The constant judgment is difficult for all couples that struggle with the decision of whether or not to start a family. Of course, deciding whether or not to have children is a personal decision, but I would encourage couples to stay open to the idea that having a child or adopting provides both personal and societal benefits.
My couple friends who have decided not to have children argue that they lack maternal or paternal instincts. I am a perfect case study for the transition from no maternal instinct to the love of motherhood. I remember being one of those women who never imagined I would get married and have children. You ask any of my high school friends, and I would have been voted in the class to be the least likely to get married or have children.
My single focus of pursuing a successful career changed when I met my husband. He was from the Midwest where families are quite large, and he is one of four children. I warned him that I had no maternal instincts, but was open to having children. When my first daughter was born, she was placed in my arms, and I was changed forever. My need to protect and raise her to the best of my abilities became my top priority. Although my career was temporarily placed on hold, I had a new focus, which was to love this child unconditionally. All of our children were created out of such deep love between my husband and me, and each child has added so much to our lives.
Childless couples argue that children are expensive. They are right. The USDA Cost of Raising Child report stated that the price tag is $241,080 in 2012 dollars or an inflation-adjusted $301,970 by the time adulthood arrives. Those numbers are discouraging for couples that believe that they simply cannot afford a child, especially during these uncertain economic times. Sure, my husband and I may be working until we are 80 years old so we can pay for our children's expenses; however the everyday smiles, hugs, conversations and memories with our children are priceless.
Although having children changes one's career options, they teach parents to become better crisis managers, multi-taskers and effective leaders. Parents not only impact their children's lives, but bring a different perspective to the workforce.
I understand that childrearing may not be for everyone. However, if I had not taken the risk of having children, I would have missed out on the greatest, most unexpected experience that has transformed my life and defines who I am today.
For a moment just think of how a child adds not only to a couple's life, but what it means as an added value to our society.

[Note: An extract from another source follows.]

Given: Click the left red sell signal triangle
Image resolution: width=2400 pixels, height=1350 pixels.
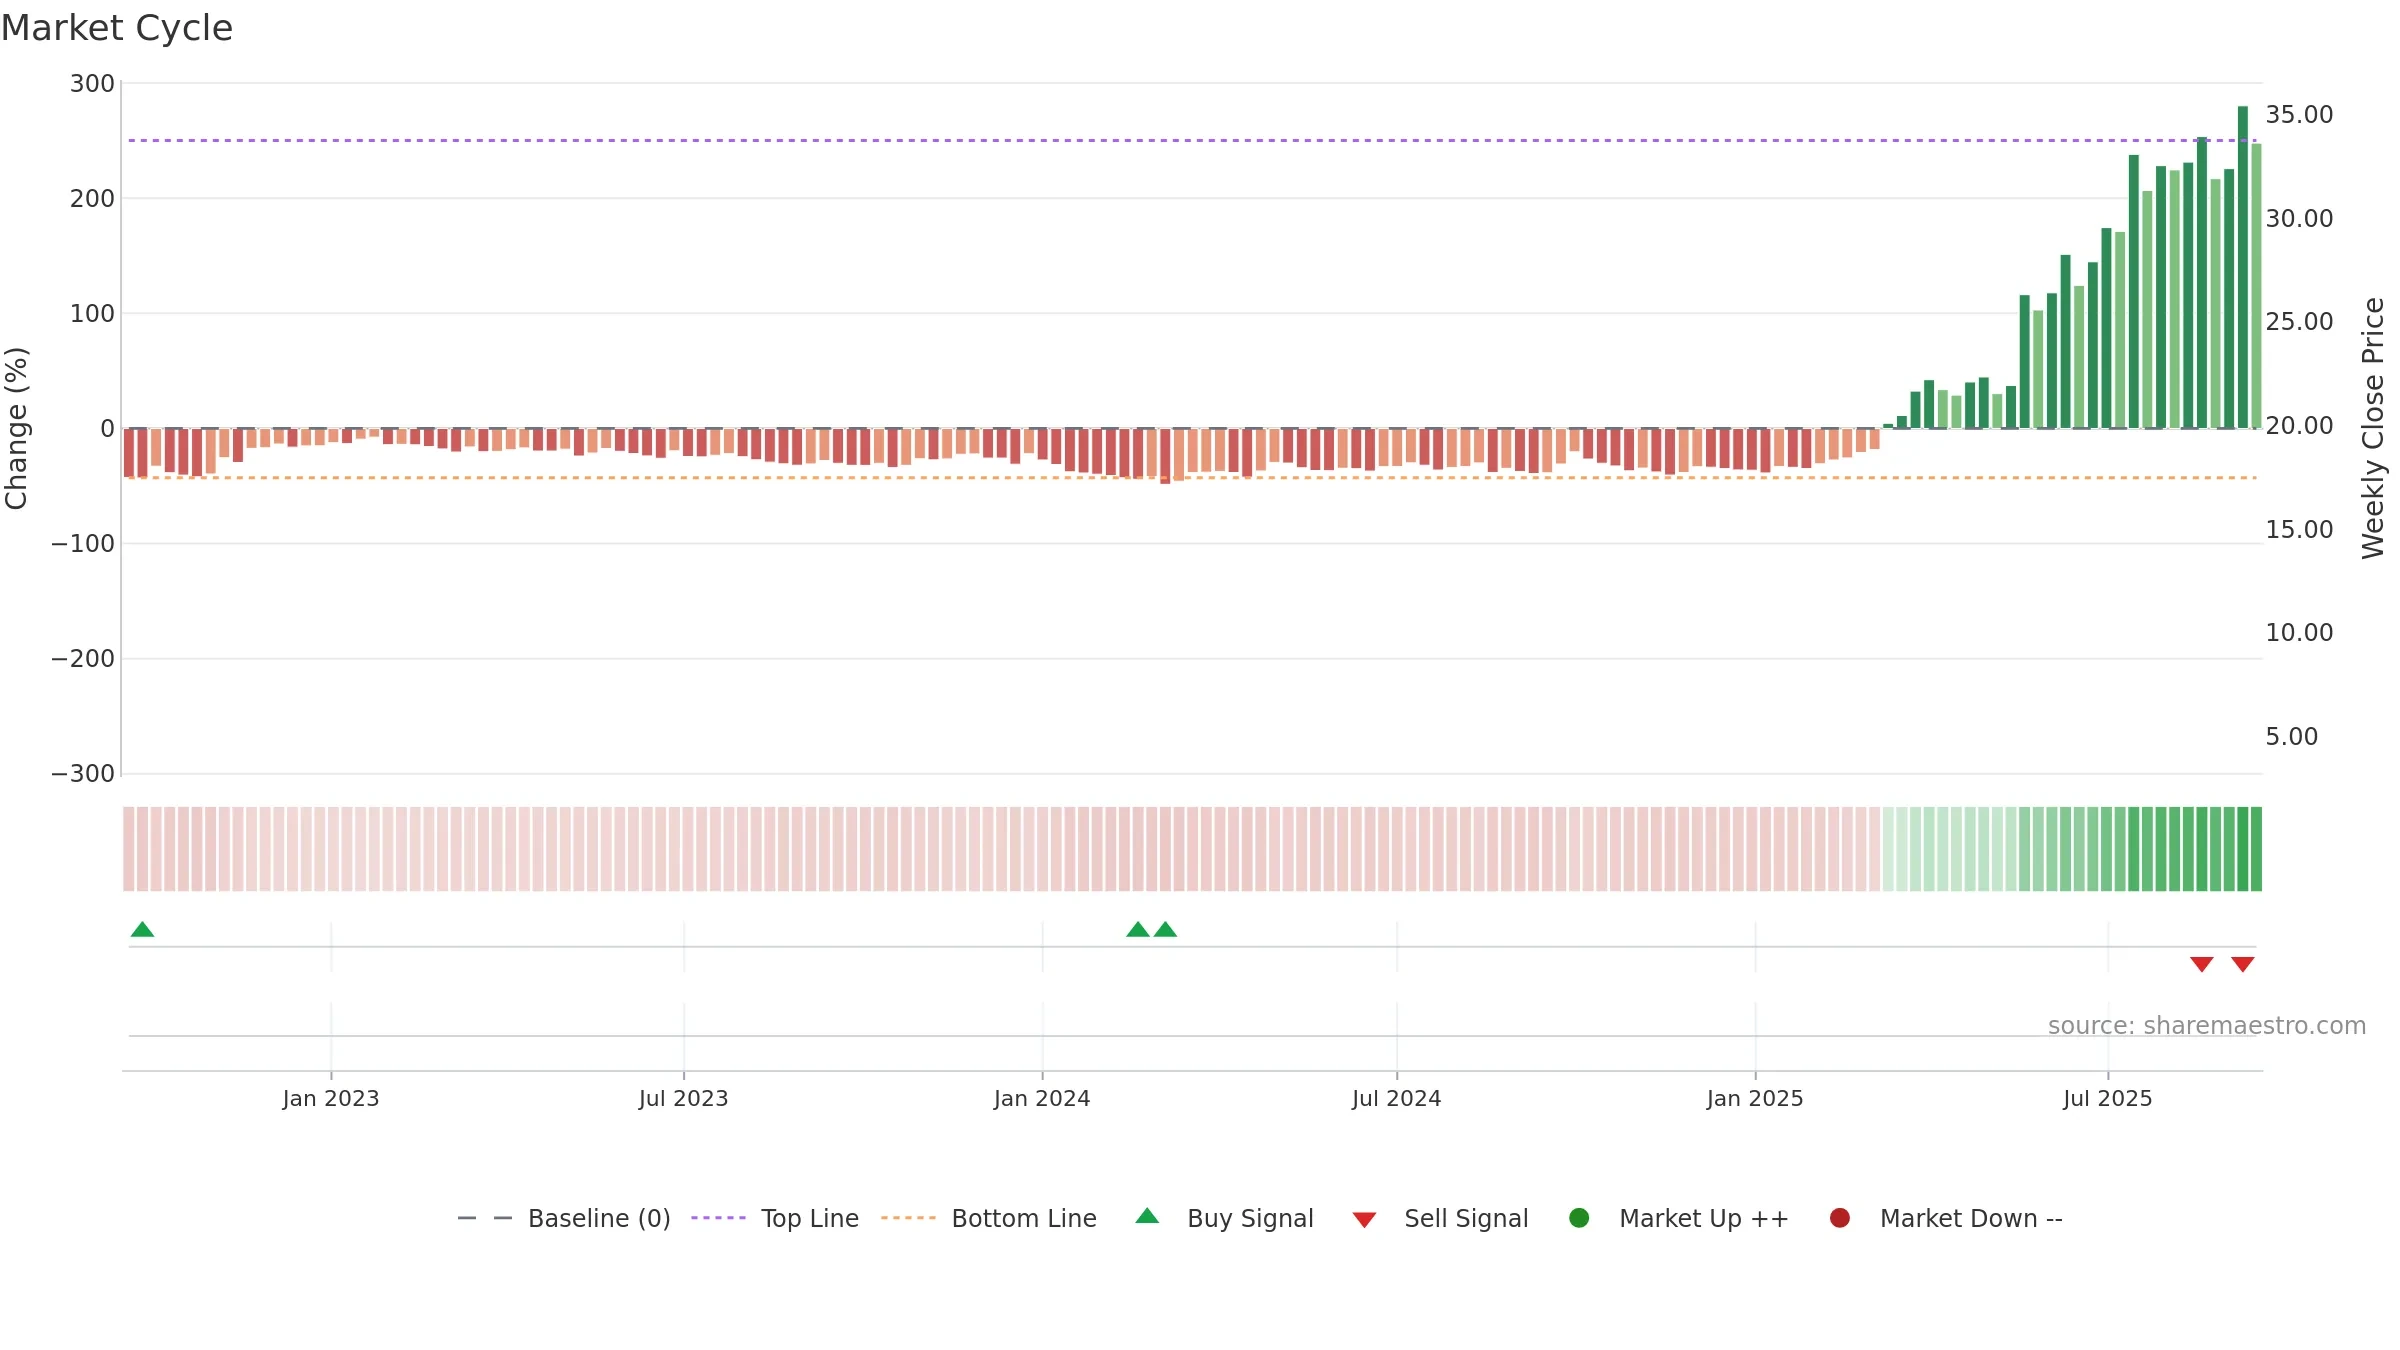Looking at the screenshot, I should (2202, 964).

We are seeing a steep decline in birthrates the United States partly due to an economic downturn, future financial uncertainty and fewer immigrants entering the country. Add to that women waiting longer to have children or not having them at all. This means the economic burden on a child born in 2015 will be nearly twice that of a child born in 1985, according to a University of Southern California study.
Our greatest investment for the United States is our children – the human capital and future innovators of our country. They are the next generation of workers, leaders and mothers and fathers who will define the future course of our nation.
A recent study also showed that an increasing number of women measured to have higher IQs are deciding not to have children. But what a benefit to our nation if women who are prepared and educated are able to pass along their foundation and knowledge to their children.
I know plenty of couples or single individuals who have chosen not to have children and are happy with their decision, but I will continue to encourage those who may be unsure of whether or not to take the giant leap of starting a family. I am the prime example of having a change of heart. Having children has been the best decision of our lives. While I may not be lying on the beach with my pina colada, I know that my husband and I are investing in our nation's future.